Highlands to see £9m boost in community cash from new windfarm
THE construction of a new 22 turbine windfarm near Lairg, in the North Highlands, has been given the green light by the Scottish Government.
The planned development is expected to provide local communities with more than £9m over a period of 25 years.
“Renewable energy sources accounted for over 56 per cent of gross electricity consumption in Scotland in 2015, and onshore wind is a key driver for the growth in both our renewable electricity supply and wider renewable energy sector.” Paul Wheelhouse
Confirming the Scottish Government’s consent for the windfarm’s planning, energy minister Paul Wheelhouse said: “This proposal for Creag Riabhach received popular support from the local community council and public alike and, once operational, the wind farm will generate enough electricity to power 36,000 homes and generate over £9m in benefits for the local community.”
“Renewable energy sources accounted for over 56 per cent of gross electricity consumption in Scotland in 2015, and onshore wind is a key driver for the growth in both our renewable electricity supply and wider renewable energy sector and in the delivery of our vision for a greener Scotland and statutory climate change targets by enabling decarbonisation of electricity production.”

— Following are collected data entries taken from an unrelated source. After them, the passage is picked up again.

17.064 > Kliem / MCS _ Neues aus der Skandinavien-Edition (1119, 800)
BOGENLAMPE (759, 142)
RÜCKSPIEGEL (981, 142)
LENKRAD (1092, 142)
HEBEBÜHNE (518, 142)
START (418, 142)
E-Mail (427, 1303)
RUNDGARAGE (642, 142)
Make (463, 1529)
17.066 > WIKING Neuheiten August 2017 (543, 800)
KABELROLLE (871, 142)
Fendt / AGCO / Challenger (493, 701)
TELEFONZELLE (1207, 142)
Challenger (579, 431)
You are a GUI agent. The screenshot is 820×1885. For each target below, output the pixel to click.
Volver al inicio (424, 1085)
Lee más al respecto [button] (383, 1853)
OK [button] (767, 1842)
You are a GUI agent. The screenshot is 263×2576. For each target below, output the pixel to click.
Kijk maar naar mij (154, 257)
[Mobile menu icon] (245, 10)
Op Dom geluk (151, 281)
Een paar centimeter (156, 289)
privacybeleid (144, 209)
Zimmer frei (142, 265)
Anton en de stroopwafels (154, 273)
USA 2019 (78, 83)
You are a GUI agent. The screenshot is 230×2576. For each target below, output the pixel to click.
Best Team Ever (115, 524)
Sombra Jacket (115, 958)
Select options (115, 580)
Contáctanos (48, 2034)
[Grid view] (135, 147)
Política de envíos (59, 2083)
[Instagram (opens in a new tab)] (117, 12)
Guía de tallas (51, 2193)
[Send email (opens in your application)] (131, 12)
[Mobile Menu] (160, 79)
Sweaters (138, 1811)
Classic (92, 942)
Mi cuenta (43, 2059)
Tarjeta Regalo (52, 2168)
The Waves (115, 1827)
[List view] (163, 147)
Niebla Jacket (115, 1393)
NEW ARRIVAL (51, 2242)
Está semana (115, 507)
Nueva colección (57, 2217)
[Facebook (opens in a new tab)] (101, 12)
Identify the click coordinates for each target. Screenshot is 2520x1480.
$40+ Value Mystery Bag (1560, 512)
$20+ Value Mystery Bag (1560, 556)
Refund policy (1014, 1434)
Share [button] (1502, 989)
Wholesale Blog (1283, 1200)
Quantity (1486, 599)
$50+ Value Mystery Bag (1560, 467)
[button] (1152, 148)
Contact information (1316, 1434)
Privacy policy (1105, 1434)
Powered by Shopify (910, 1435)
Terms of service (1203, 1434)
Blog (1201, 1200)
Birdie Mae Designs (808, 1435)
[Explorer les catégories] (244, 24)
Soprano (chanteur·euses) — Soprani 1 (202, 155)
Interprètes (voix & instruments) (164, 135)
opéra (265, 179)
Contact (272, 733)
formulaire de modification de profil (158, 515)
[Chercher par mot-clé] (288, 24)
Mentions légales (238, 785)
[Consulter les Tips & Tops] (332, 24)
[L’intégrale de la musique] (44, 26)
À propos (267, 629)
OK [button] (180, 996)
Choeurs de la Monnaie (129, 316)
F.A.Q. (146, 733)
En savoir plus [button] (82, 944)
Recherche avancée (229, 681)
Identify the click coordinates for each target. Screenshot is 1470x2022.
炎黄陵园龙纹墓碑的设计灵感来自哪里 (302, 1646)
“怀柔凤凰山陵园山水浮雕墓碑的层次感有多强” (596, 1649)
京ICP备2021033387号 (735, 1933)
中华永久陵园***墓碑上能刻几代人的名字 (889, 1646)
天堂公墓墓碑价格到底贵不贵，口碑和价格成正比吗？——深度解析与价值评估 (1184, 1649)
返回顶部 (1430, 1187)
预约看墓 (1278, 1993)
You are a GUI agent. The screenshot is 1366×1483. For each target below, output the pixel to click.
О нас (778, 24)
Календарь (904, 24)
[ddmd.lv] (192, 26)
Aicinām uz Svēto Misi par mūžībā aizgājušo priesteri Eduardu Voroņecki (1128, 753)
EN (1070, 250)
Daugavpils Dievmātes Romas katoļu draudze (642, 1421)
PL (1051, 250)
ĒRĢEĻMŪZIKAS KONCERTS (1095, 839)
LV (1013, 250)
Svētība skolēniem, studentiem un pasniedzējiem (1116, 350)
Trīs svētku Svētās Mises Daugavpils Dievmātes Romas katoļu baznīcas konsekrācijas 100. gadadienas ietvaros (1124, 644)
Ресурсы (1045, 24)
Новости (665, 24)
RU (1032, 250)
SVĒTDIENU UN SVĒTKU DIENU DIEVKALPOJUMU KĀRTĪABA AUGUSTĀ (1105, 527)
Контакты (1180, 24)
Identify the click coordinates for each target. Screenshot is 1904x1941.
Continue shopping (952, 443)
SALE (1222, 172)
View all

“The wind farm will generate enough electricity to power 36,000 homes and generate over £9 million in benefits for the local community.” Paul Wheelhouse
Located on the Altnaharra Estate, the windfarm was planned and applied for by Creag Riabhach Wind Farm Ltd, a local private company that has also set aside a community fund, into which all profits will be invested.
The community contribution scheme would comprise an annual payment to the community benefit fund of £5,000 per MW, amounting to £363,000 per annum, more than £9m for the 25 year operational life of the proposed development.
It is planned that business and residents within the local area will have their electricity, or equivalent costs, paid by the wind farm.
The proposal received widespread support from the public and local community council who emphasised the suitability of the location and highlighted the benefits to the local economy.
All of the five Community Councils – Scourie, Kinlochbervie, Durness, Tongue and Bettyhill, Strathnaver and Altnaharra have agreed to participate in the North and West Sutherland Charitable Trust (NWSCT) to distribute part of the community benefit fund.